Un bloc de données:

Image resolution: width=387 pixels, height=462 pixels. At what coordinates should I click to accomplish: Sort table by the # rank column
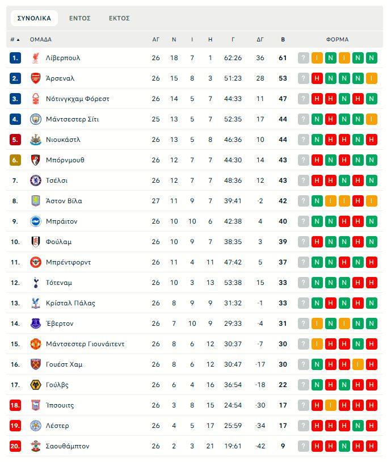point(15,40)
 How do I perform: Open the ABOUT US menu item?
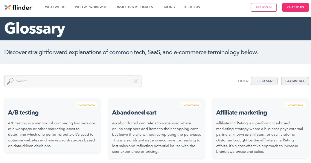point(192,7)
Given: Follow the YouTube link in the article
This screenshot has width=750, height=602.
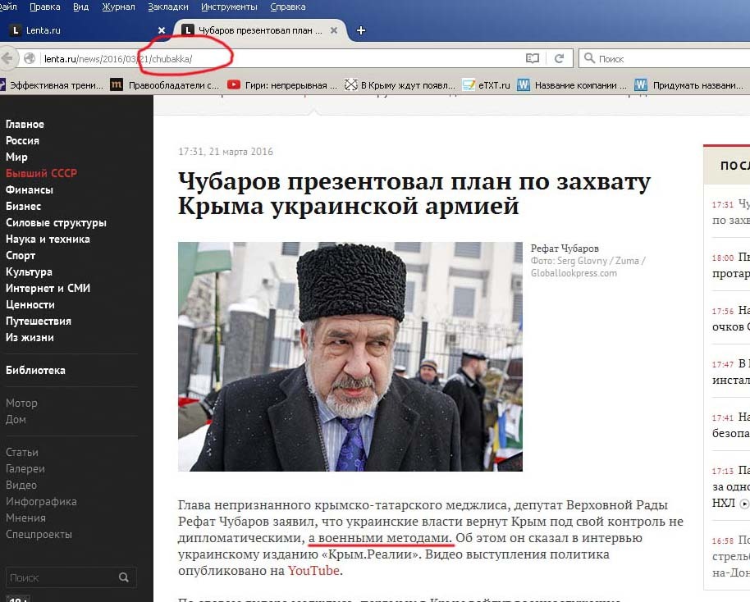Looking at the screenshot, I should [x=313, y=571].
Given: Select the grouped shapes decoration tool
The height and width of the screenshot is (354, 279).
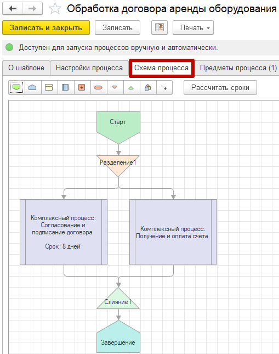Looking at the screenshot, I should [x=148, y=87].
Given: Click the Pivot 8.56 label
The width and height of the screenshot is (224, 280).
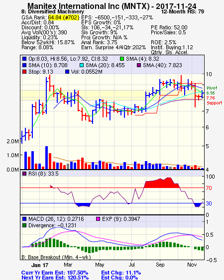Looking at the screenshot, I should point(212,91).
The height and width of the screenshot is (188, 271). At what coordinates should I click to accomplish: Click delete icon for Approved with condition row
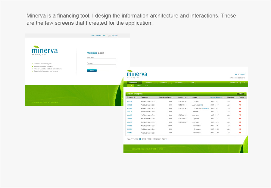(x=240, y=108)
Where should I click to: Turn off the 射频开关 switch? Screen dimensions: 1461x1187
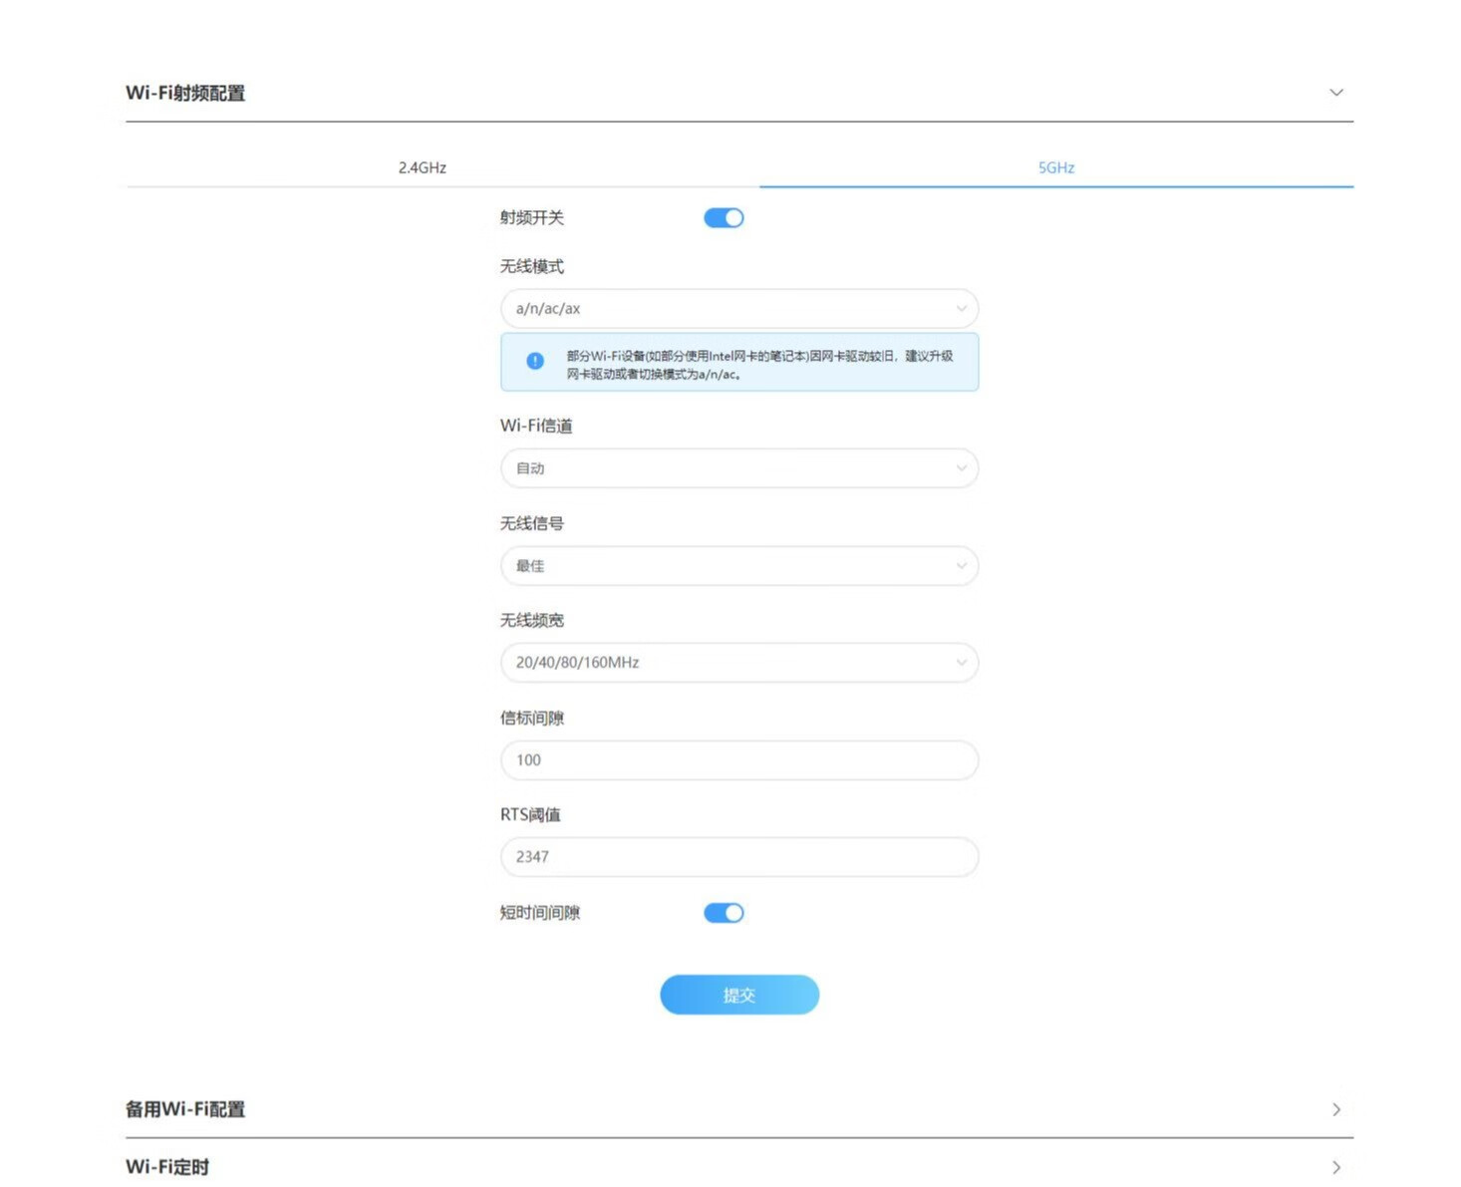click(x=724, y=218)
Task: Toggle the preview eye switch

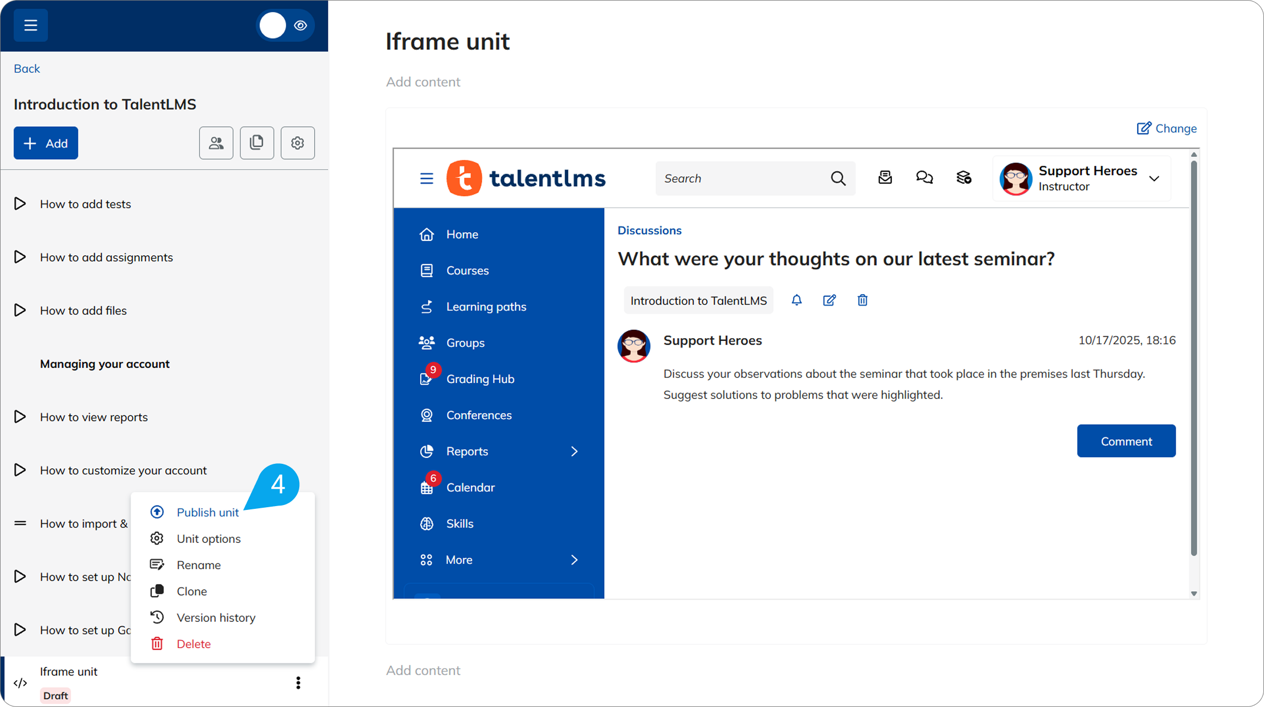Action: [286, 25]
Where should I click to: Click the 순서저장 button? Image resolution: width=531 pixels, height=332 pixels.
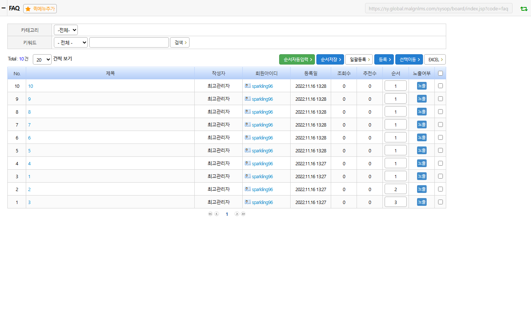[330, 59]
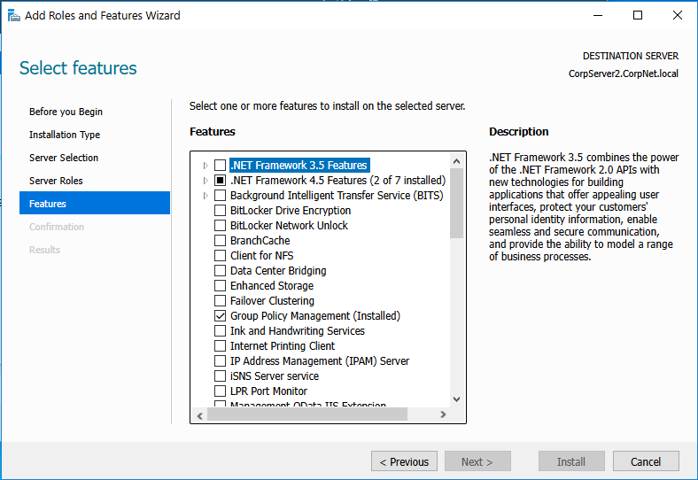Minimize the wizard window
The image size is (698, 480).
tap(597, 15)
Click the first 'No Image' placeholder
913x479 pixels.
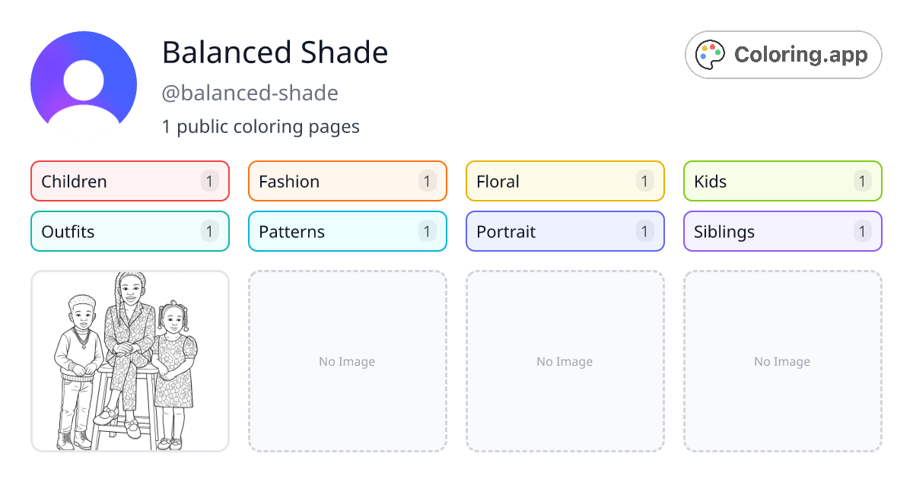click(347, 361)
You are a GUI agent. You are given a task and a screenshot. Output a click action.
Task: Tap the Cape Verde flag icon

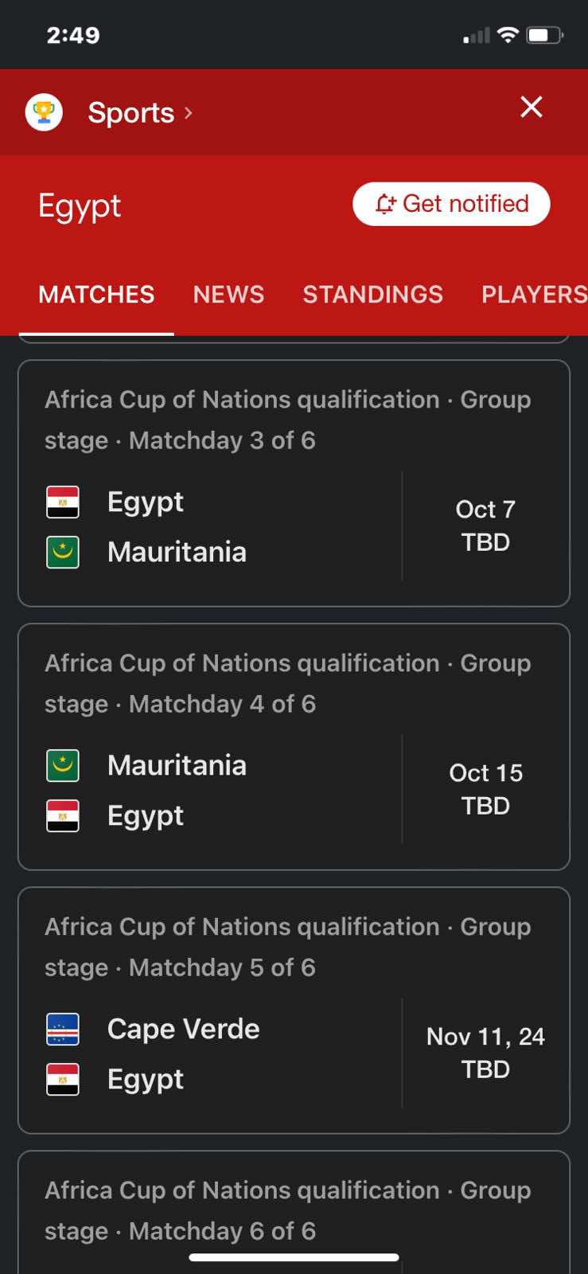click(63, 1030)
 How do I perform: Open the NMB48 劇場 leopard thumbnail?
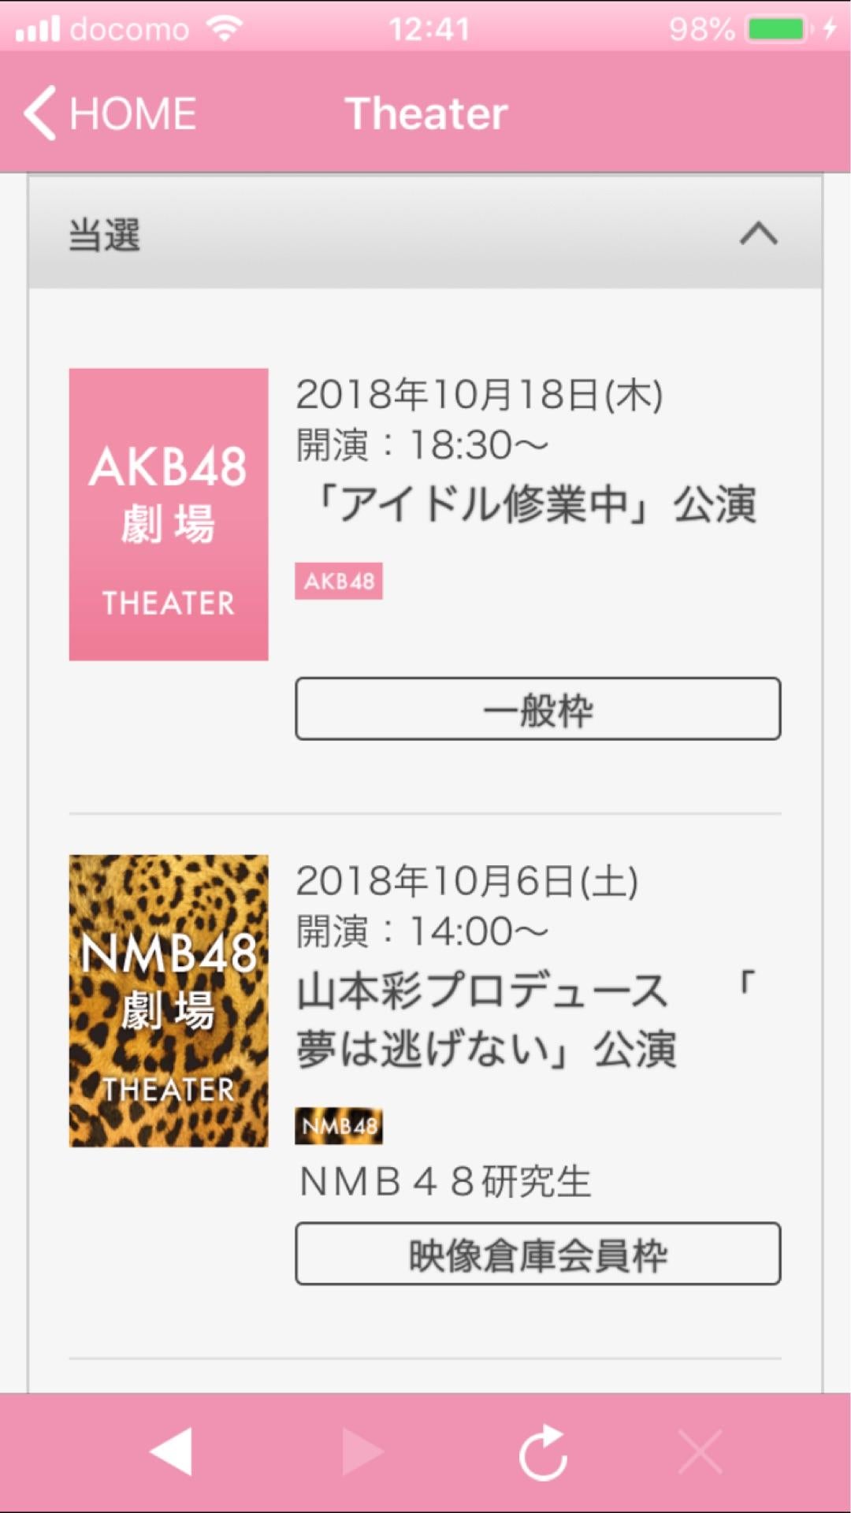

Consigne: Extrayez des données les lignes qui partent de celle contenant « How do I perform: Open the ABOUT » et vont jusqu'à la fin des données, ces deux bornes comprises, et recopiez-les sans rien y changer. N'incluez pas les images dans votre réponse.

Réponse attendue:
 How do I perform: Open the ABOUT US menu item?
point(192,7)
Given: Follow the YouTube link in the article
This screenshot has width=750, height=602.
Looking at the screenshot, I should [x=313, y=571].
Given: Select the grouped shapes decoration tool
The height and width of the screenshot is (354, 279).
Looking at the screenshot, I should [x=148, y=87].
Given: Click the Pivot 8.56 label
The width and height of the screenshot is (224, 280).
Looking at the screenshot, I should point(212,91).
The height and width of the screenshot is (188, 271). At what coordinates should I click to accomplish: Click delete icon for Approved with condition row
(x=240, y=108)
Where should I click to: Turn off the 射频开关 switch? Screen dimensions: 1461x1187
click(x=724, y=218)
Task: Toggle the preview eye switch

Action: [286, 25]
Where should I click to: Click the 순서저장 button? Image resolution: width=531 pixels, height=332 pixels.
[330, 59]
Minimize the wizard window
The image size is (698, 480).
tap(597, 15)
Click the first 'No Image' placeholder
913x479 pixels.
click(347, 361)
You are a GUI agent. You are given a task and a screenshot. Output a click action.
Task: Tap the Cape Verde flag icon

click(63, 1030)
 How do I perform: Open the NMB48 劇場 leopard thumbnail?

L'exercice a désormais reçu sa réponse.